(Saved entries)
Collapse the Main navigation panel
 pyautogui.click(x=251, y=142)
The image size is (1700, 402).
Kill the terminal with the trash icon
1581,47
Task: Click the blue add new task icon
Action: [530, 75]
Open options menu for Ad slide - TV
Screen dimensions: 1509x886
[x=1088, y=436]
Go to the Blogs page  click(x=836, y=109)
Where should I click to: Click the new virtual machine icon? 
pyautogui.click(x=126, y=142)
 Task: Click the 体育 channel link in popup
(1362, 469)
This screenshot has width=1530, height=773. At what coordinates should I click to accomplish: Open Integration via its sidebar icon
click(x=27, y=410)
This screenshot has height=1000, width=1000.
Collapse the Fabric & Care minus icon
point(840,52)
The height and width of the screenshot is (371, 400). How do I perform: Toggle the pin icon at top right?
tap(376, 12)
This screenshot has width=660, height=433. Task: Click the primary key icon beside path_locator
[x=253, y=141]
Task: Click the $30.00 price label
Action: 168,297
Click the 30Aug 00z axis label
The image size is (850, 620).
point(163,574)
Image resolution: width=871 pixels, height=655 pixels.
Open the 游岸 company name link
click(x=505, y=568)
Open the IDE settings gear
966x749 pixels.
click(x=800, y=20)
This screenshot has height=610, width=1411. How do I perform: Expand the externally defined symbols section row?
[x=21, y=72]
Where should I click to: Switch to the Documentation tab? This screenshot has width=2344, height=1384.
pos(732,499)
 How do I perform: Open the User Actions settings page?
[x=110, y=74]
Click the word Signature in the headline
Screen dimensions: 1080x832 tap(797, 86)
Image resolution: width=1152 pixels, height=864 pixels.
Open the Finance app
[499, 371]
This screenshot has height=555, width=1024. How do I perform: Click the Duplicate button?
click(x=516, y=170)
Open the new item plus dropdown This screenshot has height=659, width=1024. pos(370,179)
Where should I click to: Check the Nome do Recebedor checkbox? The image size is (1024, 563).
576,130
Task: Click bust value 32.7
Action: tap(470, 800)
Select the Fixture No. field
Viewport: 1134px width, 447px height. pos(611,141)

What this task involves -> Reproduce every record exactly, line by line.

Solution to the problem ->
Collapse the Main navigation panel
 pyautogui.click(x=251, y=142)
The image size is (1700, 402).
Kill the terminal with the trash icon
1581,47
Task: Click the blue add new task icon
Action: [530, 75]
Open options menu for Ad slide - TV
Screen dimensions: 1509x886
[x=1088, y=436]
Go to the Blogs page  click(x=836, y=109)
Where should I click to: Click the new virtual machine icon? 
pyautogui.click(x=126, y=142)
 Task: Click the 体育 channel link in popup
(1362, 469)
This screenshot has width=1530, height=773. At what coordinates should I click to accomplish: Open Integration via its sidebar icon
click(x=27, y=410)
This screenshot has height=1000, width=1000.
Collapse the Fabric & Care minus icon
point(840,52)
The height and width of the screenshot is (371, 400). How do I perform: Toggle the pin icon at top right?
tap(376, 12)
This screenshot has width=660, height=433. Task: Click the primary key icon beside path_locator
[x=253, y=141]
Task: Click the $30.00 price label
Action: 168,297
Click the 30Aug 00z axis label
The image size is (850, 620).
point(163,574)
Image resolution: width=871 pixels, height=655 pixels.
Open the 游岸 company name link
click(x=505, y=568)
Open the IDE settings gear
966x749 pixels.
click(x=800, y=20)
This screenshot has height=610, width=1411. How do I perform: Expand the externally defined symbols section row?
[x=21, y=72]
Where should I click to: Switch to the Documentation tab? This screenshot has width=2344, height=1384.
pos(732,499)
 How do I perform: Open the User Actions settings page?
[x=110, y=74]
Click the word Signature in the headline
Screen dimensions: 1080x832 tap(797, 86)
Image resolution: width=1152 pixels, height=864 pixels.
Open the Finance app
[499, 371]
This screenshot has height=555, width=1024. How do I perform: Click the Duplicate button?
click(x=516, y=170)
Open the new item plus dropdown This screenshot has height=659, width=1024. pos(370,179)
Where should I click to: Check the Nome do Recebedor checkbox? The image size is (1024, 563).
576,130
Task: Click bust value 32.7
Action: tap(470, 800)
Select the Fixture No. field
Viewport: 1134px width, 447px height. pos(611,141)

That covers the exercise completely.